* **Task item**:
Make an exact copy of the lines from the one holding "Click the Fitrix ERP logo" through the end of the entries below, both ends kept, and of nothing else. Exclude pictures.

* **Supplied entries**:

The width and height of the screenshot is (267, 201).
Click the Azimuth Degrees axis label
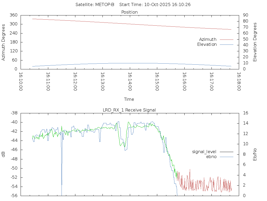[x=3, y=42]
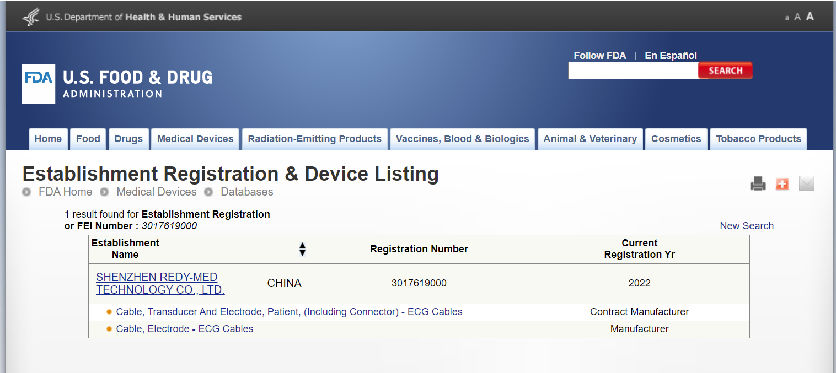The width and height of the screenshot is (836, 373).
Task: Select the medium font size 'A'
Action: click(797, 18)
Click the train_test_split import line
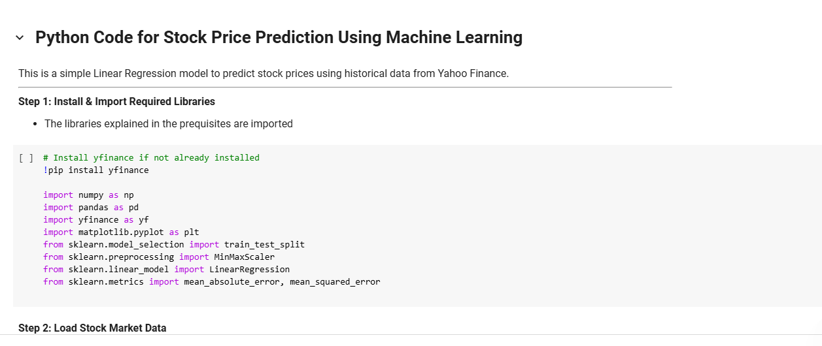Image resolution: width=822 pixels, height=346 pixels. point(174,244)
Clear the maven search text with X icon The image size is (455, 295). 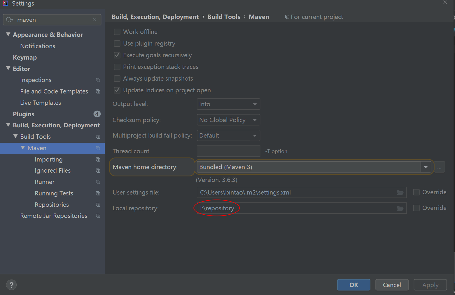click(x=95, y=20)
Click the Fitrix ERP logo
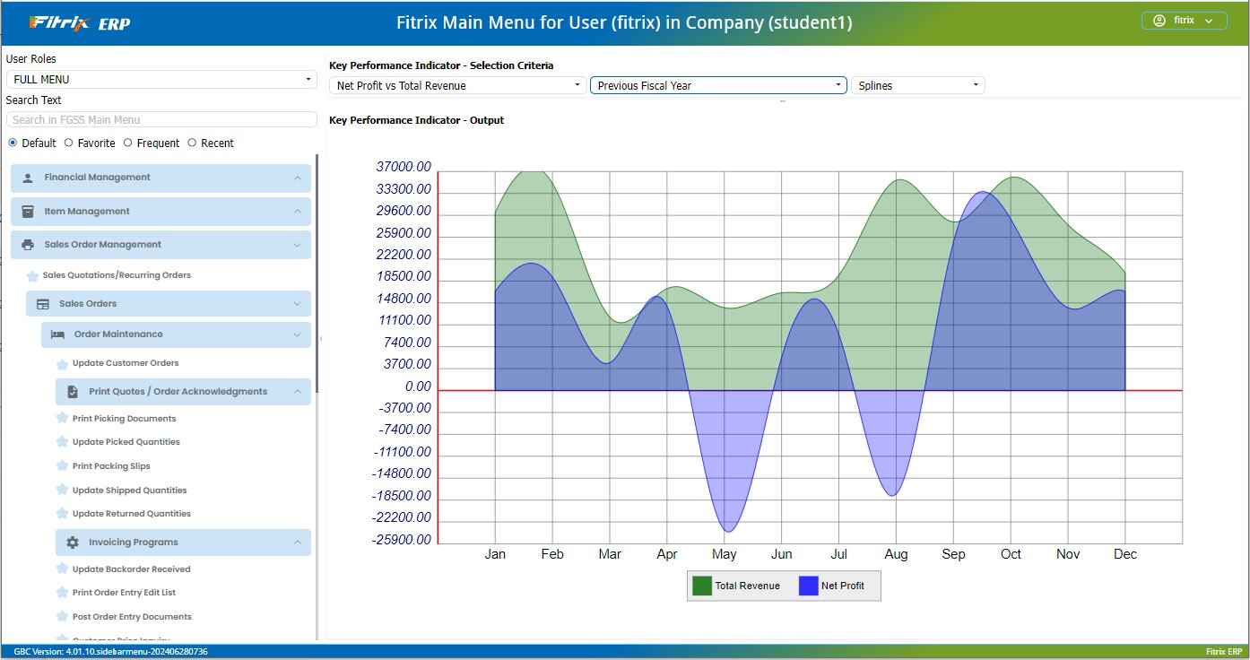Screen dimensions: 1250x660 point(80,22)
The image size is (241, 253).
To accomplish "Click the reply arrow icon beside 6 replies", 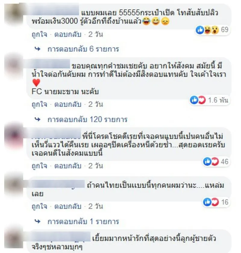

* **Answer to this task**:
Click the Fitrix ERP logo
Screen dimensions: 1250x660 point(80,22)
The image size is (241, 253).
To accomplish "Click the reply arrow icon beside 6 replies", 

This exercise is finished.